» **About this exercise**: The result should be every line that contains the word "Given", taken from the material.

» **Task input**:
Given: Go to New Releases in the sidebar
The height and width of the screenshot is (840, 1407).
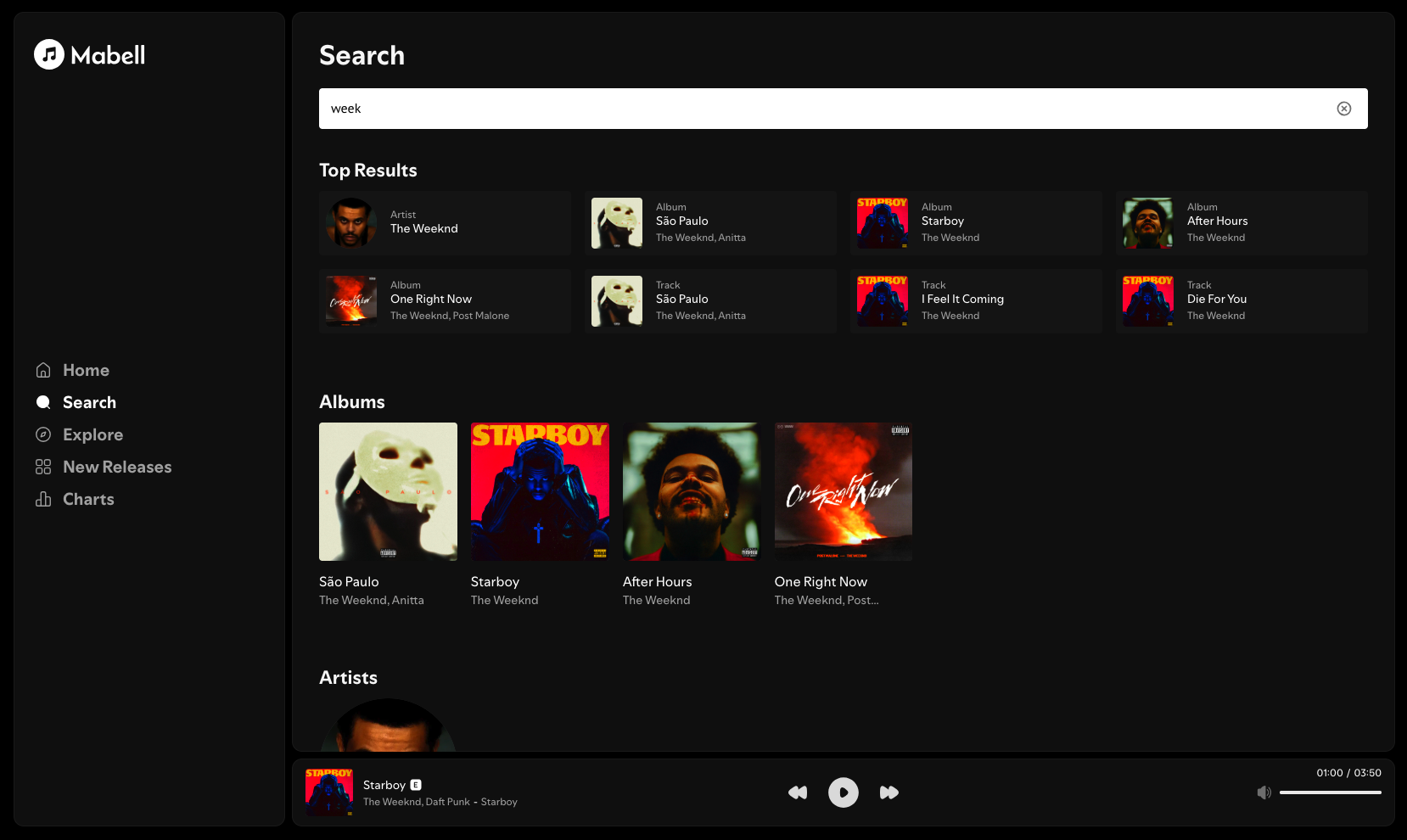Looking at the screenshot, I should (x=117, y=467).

...

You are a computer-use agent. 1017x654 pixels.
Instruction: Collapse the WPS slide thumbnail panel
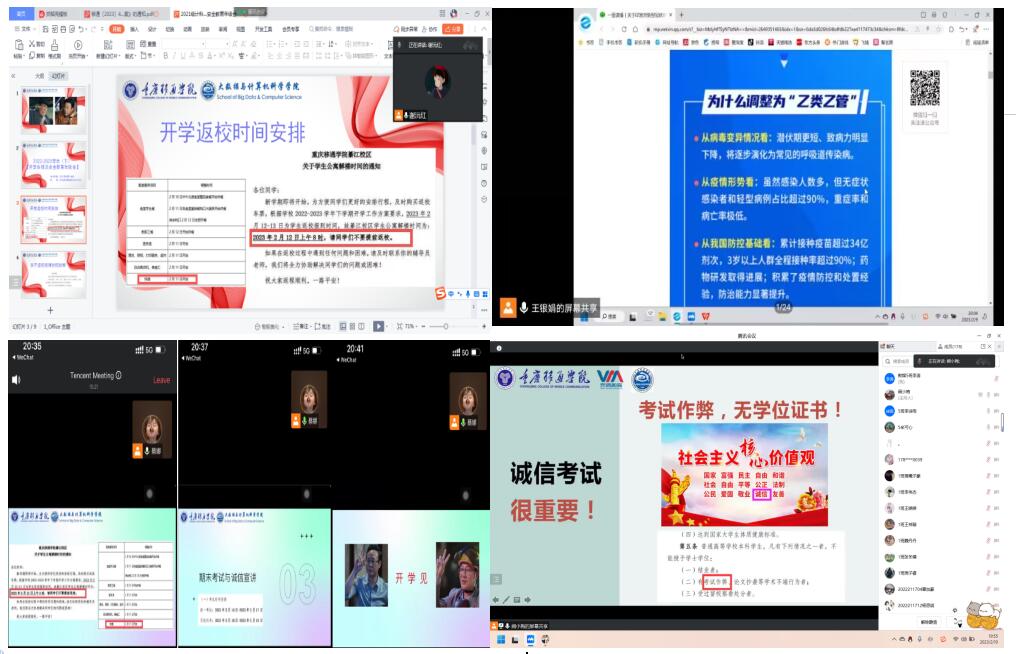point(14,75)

...

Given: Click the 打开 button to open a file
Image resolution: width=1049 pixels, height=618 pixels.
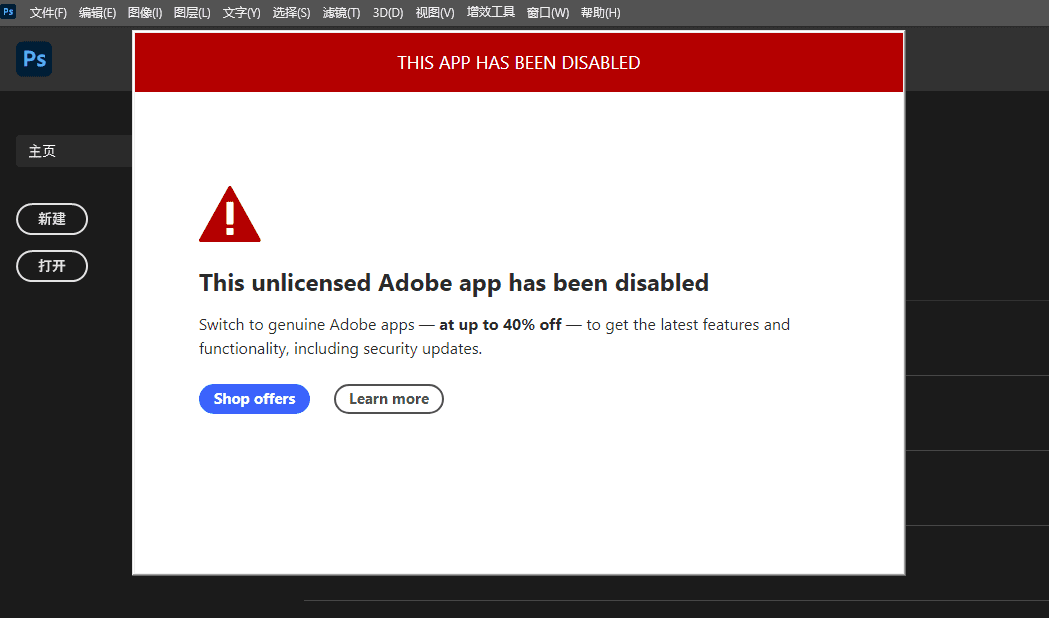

» **Task response**:
Given: Go to New Releases in the sidebar
Given: Click the 打开 button to open a file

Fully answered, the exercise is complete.